WHAT THE TASK ASKS | Render the listing below as a JSON list of strings, one string per line, leaving out any blank lines.

GIVEN ENTRIES |
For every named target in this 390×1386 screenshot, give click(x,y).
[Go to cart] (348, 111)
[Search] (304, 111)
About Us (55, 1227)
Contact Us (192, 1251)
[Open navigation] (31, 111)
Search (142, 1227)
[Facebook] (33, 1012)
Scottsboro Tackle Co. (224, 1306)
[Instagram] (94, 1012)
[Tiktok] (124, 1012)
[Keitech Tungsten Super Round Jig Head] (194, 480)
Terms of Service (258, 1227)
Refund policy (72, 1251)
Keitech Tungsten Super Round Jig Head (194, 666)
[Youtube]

COMPLETE ANSWER |
[
  "For every named target in this 390×1386 screenshot, give click(x,y).",
  "[Go to cart] (348, 111)",
  "[Search] (304, 111)",
  "About Us (55, 1227)",
  "Contact Us (192, 1251)",
  "[Open navigation] (31, 111)",
  "Search (142, 1227)",
  "[Facebook] (33, 1012)",
  "Scottsboro Tackle Co. (224, 1306)",
  "[Instagram] (94, 1012)",
  "[Tiktok] (124, 1012)",
  "[Keitech Tungsten Super Round Jig Head] (194, 480)",
  "Terms of Service (258, 1227)",
  "Refund policy (72, 1251)",
  "Keitech Tungsten Super Round Jig Head (194, 666)",
  "[Youtube]"
]